Our caravan came to a stop, and we walked up to the office to register, but something else was also catching our eye. We could see into the future and it was staring us in the face. It was the face of the ever changing landscape, the march of money. For just beyond the park, the towers of the hi-rise condominium projects thrust into the sky. It was obvious that RVer's were not the only people who come down from the states to enjoy this town. How does that saying go, something to the effect that if we could see the future, we probably wouldn't like it.
Soon we were all parked, which took place almost as if it had been choreographed. We didn't have assigned spots, but did have eleven spaces reserved, which backed up to each other. They are fairly tight to back into, but slow and easy did it with no problem. Once everyone was in their sites, some took a walk down do the beach, while others had some honey-do projects to work on.
As you can see, we had a familiar view out the front window.
But just by turning to the left, something entirely different came into view.

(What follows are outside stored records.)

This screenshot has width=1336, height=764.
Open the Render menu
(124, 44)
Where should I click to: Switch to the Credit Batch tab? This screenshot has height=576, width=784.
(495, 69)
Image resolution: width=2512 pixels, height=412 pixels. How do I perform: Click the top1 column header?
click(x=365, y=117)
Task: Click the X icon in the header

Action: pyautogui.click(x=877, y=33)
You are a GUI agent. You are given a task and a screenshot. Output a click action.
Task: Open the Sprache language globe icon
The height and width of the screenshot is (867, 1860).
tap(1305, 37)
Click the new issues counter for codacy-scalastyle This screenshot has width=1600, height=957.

It didn't take Linda long to head for the beach, and off course I was told to tag along for any photo opp's that might occur. As you can see it didn't take long. That's the old port area where the rocky point is in the background.
With the tide out, the little old shell gatherer was soon busy, though there's no doubt she'd never get a lick of work out of her friend.
At 5 o'clock a number of us headed up to the Cantina to partake of the happy hour, enjoying Pina Coladas and Margaritas.
Just as with every group, there is always one person who just seems to talk all the time. You know, the one that try as you might, you just can't take a picture of them with their mouth closed. Our group was no exception.
But that wasn't all that was wrong. Before long the blonds in our group were in high gear and not only that, but both of these are named Linda.
We will end the day with photo of this happy couple enjoying their first Mexican RV trip.
But we can assure you, it certainly won't be our last. It may be that we are going on vacation in January, but when our whole life has become a vacation, does it matter?